▶ **EXTRACTED DATA**
>>>>>

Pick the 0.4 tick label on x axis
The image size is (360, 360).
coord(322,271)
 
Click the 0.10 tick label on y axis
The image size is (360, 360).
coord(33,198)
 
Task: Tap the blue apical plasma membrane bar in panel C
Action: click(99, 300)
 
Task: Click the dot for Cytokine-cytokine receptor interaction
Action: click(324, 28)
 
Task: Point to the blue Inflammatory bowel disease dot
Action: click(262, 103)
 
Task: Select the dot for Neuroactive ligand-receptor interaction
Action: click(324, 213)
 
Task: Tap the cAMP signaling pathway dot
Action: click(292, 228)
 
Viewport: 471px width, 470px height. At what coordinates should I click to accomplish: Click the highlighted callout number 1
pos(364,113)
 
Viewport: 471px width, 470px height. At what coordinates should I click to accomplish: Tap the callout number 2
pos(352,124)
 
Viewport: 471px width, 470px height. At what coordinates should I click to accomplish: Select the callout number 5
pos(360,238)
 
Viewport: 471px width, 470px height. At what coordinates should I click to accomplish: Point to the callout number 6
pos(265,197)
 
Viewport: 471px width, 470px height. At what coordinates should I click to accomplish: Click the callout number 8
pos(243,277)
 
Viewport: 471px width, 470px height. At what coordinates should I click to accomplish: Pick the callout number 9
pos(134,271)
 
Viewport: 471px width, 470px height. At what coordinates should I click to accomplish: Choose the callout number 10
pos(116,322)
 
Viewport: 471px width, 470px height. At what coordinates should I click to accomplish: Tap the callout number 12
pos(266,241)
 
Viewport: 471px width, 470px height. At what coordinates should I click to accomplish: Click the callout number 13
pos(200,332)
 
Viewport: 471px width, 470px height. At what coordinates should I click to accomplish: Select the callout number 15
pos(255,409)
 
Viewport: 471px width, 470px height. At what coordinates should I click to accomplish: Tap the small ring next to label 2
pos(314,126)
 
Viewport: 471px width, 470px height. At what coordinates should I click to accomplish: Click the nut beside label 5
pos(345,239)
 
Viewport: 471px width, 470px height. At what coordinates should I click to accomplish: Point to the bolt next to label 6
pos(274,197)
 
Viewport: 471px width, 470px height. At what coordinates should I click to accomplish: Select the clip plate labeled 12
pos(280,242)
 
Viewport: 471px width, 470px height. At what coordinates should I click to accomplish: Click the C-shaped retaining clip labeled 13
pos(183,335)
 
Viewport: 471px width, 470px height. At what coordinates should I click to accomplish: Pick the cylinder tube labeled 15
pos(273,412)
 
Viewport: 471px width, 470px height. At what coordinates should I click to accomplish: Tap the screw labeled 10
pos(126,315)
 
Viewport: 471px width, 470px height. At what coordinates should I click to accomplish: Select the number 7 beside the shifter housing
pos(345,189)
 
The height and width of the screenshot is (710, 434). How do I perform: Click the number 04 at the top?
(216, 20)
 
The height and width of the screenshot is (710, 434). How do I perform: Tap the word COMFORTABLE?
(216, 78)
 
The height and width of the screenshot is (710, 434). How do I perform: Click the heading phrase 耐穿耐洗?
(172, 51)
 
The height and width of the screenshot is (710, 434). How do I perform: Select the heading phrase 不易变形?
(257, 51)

<<<<<

▶ **WHAT YOU NEED TO DO**
Report each line of the items above that contains the string "Point", with case taken into account.

▶ **COMPLETED EXERCISE**
Task: Point to the blue Inflammatory bowel disease dot
Viewport: 471px width, 470px height. At what coordinates should I click to accomplish: Point to the callout number 6
Viewport: 471px width, 470px height. At what coordinates should I click to accomplish: Point to the bolt next to label 6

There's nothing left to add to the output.